Demographic trends will also underpin real estate growth during the next 20 years. Despite the influx of expatriates to the Gulf, the indigenous populations of the smaller GCC states are growing at less than 2 per cent a year. And about 50 per cent of the UAE population cannot afford to use the leisure, sport and retail facilities that are springing up around them.

This means some of the biggest schemes - the Dubai International Financial Centre, the Qatar Financial Centre and Bahrain’s Financial Harbour - will have to target immigrant populations with higher than- average incomes.

This, in turn, will create a new demographic trend. Expatriates “are going to spend a significant proportion of their working lives based in the Middle East - not just three-year stints, but full careers”, predicts Maclean.

What will the Gulf ’s property sector look like in 2057? Physically, the mid-21st century Gulf will bear little resemblance to its current self. Large housing developments will replace the organic stock of self-built homes where many Gulf citizens currently reside. Average house sizes will become smaller as middle-class attitudes spread and family numbers shrink.

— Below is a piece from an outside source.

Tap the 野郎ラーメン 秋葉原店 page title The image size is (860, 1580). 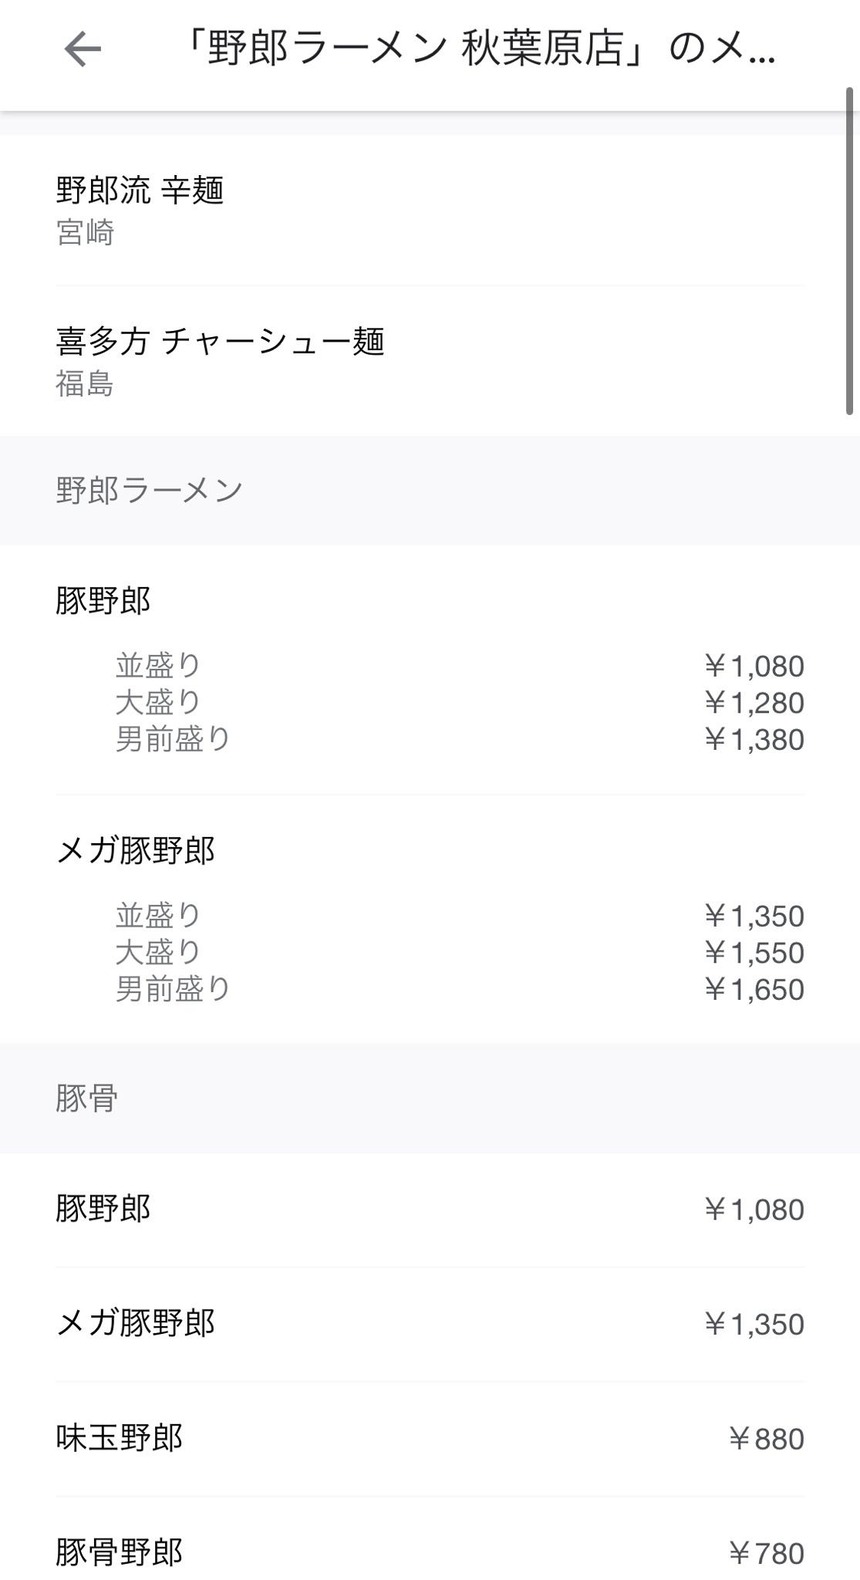478,49
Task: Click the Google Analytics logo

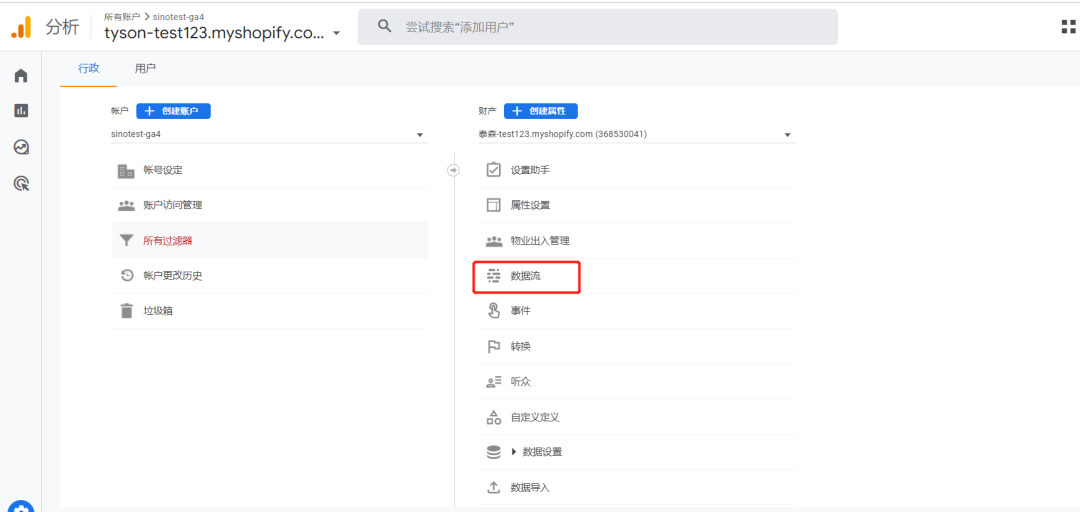Action: (21, 27)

Growing demand for affordable middle-income housing will shape the entire region’s residential sector.

The massive residential complexes in the UAE, Bahrain and Qatar will grow even larger, becoming suburbs, while the Gulf’s bid for global retail dominance will ensure continued growth in this sector. By 2012, Dubai is expected to be home to five of the world’s largest malls. Rising tourism numbers will propel investment into big multi-use leisure complexes.

Dubai’s dictum, “build it and they will come”, has proved remarkably successful. The biggest question facing the next generations of Al-Sauds, Al-Thanis, Al-Nahyans and Al-Maktoums is how to deal with the social impact of the real estate boom, and ensure that local infrastructure will be able to support the new cities rising before people’s eyes.